|
Daily Affirmations for Professors
- Today I will purposely fuel my students' worst fears.
- Today I will work to lower my students' self-esteem.
- Today I will dissasociate from my students.
- Today I will distrust each of my students on an individual basis.
- Today I will tell my students that phrenology is the dominant psychological movement of the day.
- Today I will require my students to purchase at least one product that wreaks havoc on the environment.
- I am entitled to the admiration I inspire.
- Today I will hang up on a student when the conversation bores me; later, I will say that the phone inexplicably disconnected.
- Today I will use sesquipedalian words to intimidate my students.
- Today I will teach my student what irony means by giving them a quiz while popping popcorn.
- Today I will play devil's advocate in class simply to annoy my students.
- I am surrounded by well-meaning little idiots.
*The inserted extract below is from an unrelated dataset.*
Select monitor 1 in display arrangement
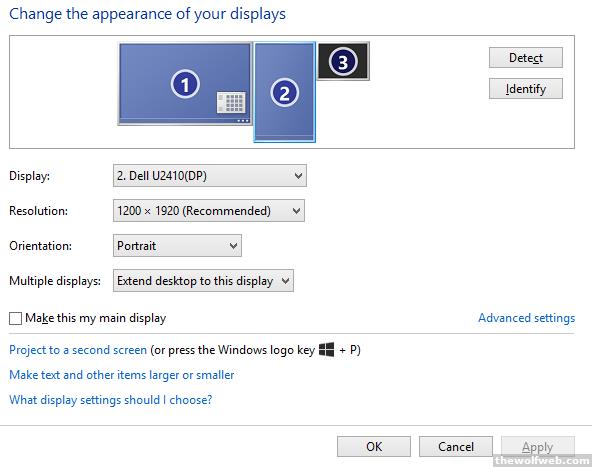Viewport: 592px width, 467px height. [x=185, y=84]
- Today I will permit no talking during class discussion.
- I will laugh at a student today.
- Today I will remind students that Albert Bandura is a friend of mine.
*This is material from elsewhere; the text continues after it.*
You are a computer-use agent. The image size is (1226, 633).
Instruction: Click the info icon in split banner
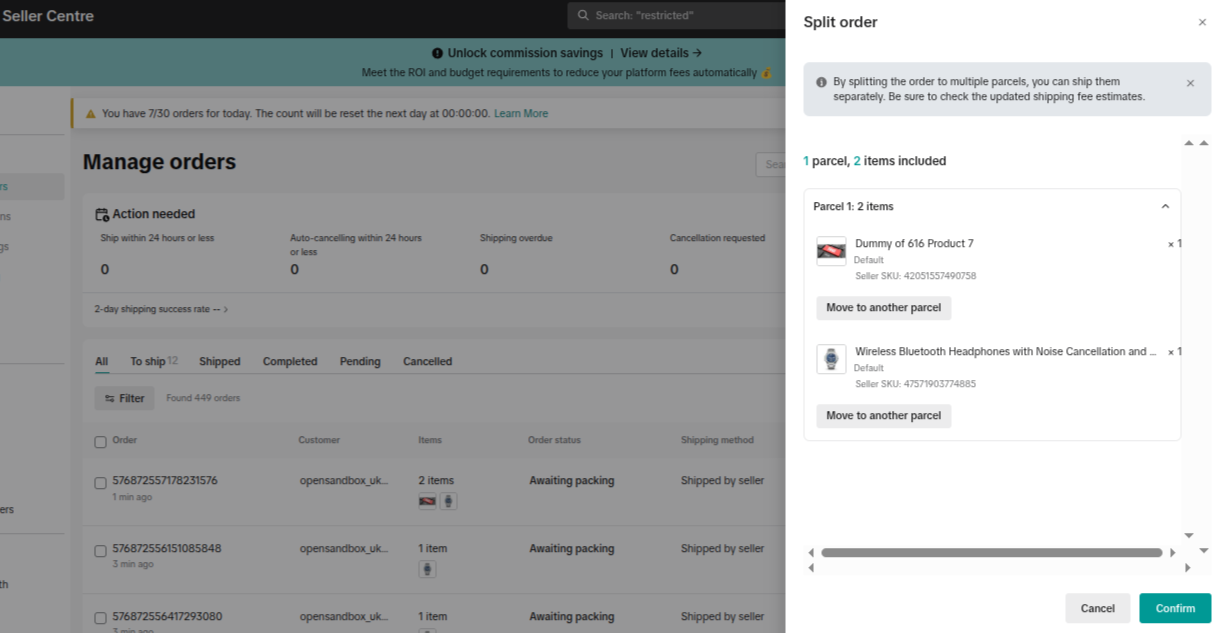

- Sometimes, my email messages disappear if they are thoroughly ignored long enough.
- I have a right to change my students into who I want them to be.
- Today I will deliver my lecture starting from the end and working my way to the beginning.
- Unlike my students, I serve a purpose.
- Today I will practice a random act of unkindness on the weakest student in the class.
- Today I will develop a new and unhealthy communication technique.
- It is my inalienable right to wreak havoc in the lives of my students.
- Today I will show my students how rote memorization is the key to understanding.
- My fatigue is eternal.
- Today I will give my students an exam with questions taken exclusively from the text's footnotes.
- There are no stupid questions. There are only stupid students.
- Today I will show my students how the Socratic Method is nothing more than a well-desguised lecture.
- Regardless of what my students say, my tendency to overreact and lose all perspective makes me an interesting professor.
- Today I will teach Gilligan's In a Different Voice while calling only on the boys in the class.
- Everyone should change their schedules to accommodate me.
- Power is the only thing any of us have; therefore, I must hold on to it at all costs.
- Fooling my students is infinitely more important than teaching them to think.
- During office hours, I will read a book while students communicate their emotional needs to me.
- Today I will insist that my students adopt a fixed view of intelligence.
- Today I will point out to my students that in a fraction of the time it takes them to write a reaction to the readings, Thomas Jefferson conceptualized, drafted, finalized, and signed the Declaration of Independence.
- Today I will explain to students that the term "agency" is merely a cognitive psychologist's way of admitting that there is a Ghost in the Machine.
- The next time I have insomnia, I will crank call a student who has irritated me.
- Today I will spend class reading my latest article outloud, including tables and references.
- My tests are objective. I'm not.
- Today I will be derisive toward a student who is trying to be helpful.
- Today I will lecture on the ZPD without telling my students what the letters stand for.
- Daily quizzes are the stuff of life.
- Today I will create boundaries simply to shut my students out.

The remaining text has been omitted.